# IIC Warm-Up @ CEFX Raceway!



## Josh Cyrul (Dec 6, 2004)

Hey Everyone,

We are getting back into carpet season time and our first event of the year will be the IIC Warm-up on our brand new carpet and larger track!! Carpet is going down next weekend and the boards are all being re-done to accomidate the larger size track. Should be a great start to the 2006-2007 indoor season @ CEFX Raceway!!

IIC Warm-Up is Sept 1-3rd as it was in the fliers we sent out a few months back! Drop us an e-mail if you need a flier or any info reguarding the track or race info!!


----------



## Z.Hallett (Dec 14, 2005)

a great place to race as always. ill be there for sure.


----------



## RcCzarOfOld (Nov 7, 2005)

I want to be there for sure but, I have to go to a wedding on the 2nd... I tried to get him to move the wedding back a couple weeks but his fiance wouldn't go for it. Women just don't understand... sigh


----------



## Fred Knapp (Oct 7, 2001)

Josh,
Would you post up some pic's after the new carpet and boarders are in?
Thanks,
-Fred


----------



## Josh Cyrul (Dec 6, 2004)

Fred - Will do!!


----------



## Josh Cyrul (Dec 6, 2004)

Carpet is being rolled up as I type!!! We've got the new rug rolling out!!! Should be awesome!!


----------



## Keith Billanti (Oct 24, 2005)

So.. i am able to make it down either saturday or sunday.. I am not sure which yet, but i think sunday... How will that work??? is there a full race on sunday, or is it like 2 qual sat, 2 qual sun???

Keith


----------



## Josh Cyrul (Dec 6, 2004)

For the IIC, I think there is 3 qual on Sat, 2 qual and the Mains on Sunday. The entry fee covers practice Friday, Practice and Quals on Sat and practice, Quals and Mains on Sunday.

We will have the computer up and running for all of practice.

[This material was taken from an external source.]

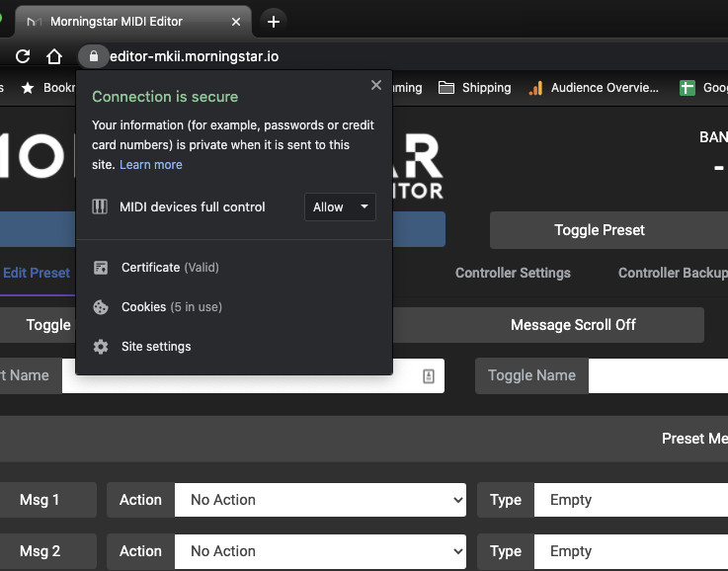Image resolution: width=728 pixels, height=571 pixels.
Task: Open Audience Overview bookmark
Action: coord(594,88)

Also, the new carpet is FINISHED!!! The track is awesome!!! Everything came out great and it's going to be a ton of fun. Only think I need to do now is spend some more $$ for more infield boards!!! The track is so much bigger we don't have enough!!


----------



## Josh Cyrul (Dec 6, 2004)

Hey Everyone,

Here's some pics of the new rug!!


----------



## cor4101 (Apr 29, 2006)

The place looks great, hope to get out there very soon! Are you still going to run stadium on Friday?


----------



## Josh Cyrul (Dec 6, 2004)

Since the new carpet is down and turn out is so low for Stadium we have decided to cancel stadium for the time being. The downriver guys are looking to start up soon with their Thursday night racing which means they will be dead tired to make it out on Friday nights (the downriver guys make up 99% of the stadium racing we have). Friday nights will be road course practice now. In the future we may look to do Stadium 1-2 times a month on a Saturday (alternating from our oval program). If the interest increases then we'll adjust the schedule to accomidate a staduim crowd.


----------



## mc43 (Mar 3, 2003)

josh is oval still going sat the 26,a few of us woud like to start getting ready for the brushless race


----------



## xrayrc (Oct 1, 2004)

congrats, the track looks sweeeeeeet


----------



## Fred Knapp (Oct 7, 2001)

Thanks for putting some pictures up Josh.
We can't wait to get down and run some laps.
-Fred


----------



## Keith Billanti (Oct 24, 2005)

Looks insane. 

good job~


----------



## Josh Cyrul (Dec 6, 2004)

mc43 - Yep, Oval will happen on the 26th. Hopefully, I'll have the new corners finished!! Everyone will definatly want to practice for that first Brushless Race - The new Oval @ CEFX is going to be a Tri-Oval!!!


----------



## mc43 (Mar 3, 2003)

awesome


----------



## Andy who? (Oct 30, 2005)

Tri-Oval??? Now that sounds like fun! Might also sound like cars hitting a pole....that sounds even more fun.


----------



## Barry Z (Mar 28, 2002)

Andy who? said:


> Tri-Oval??? Now that sounds like fun! Might also sound like cars hitting a pole....that sounds even more fun.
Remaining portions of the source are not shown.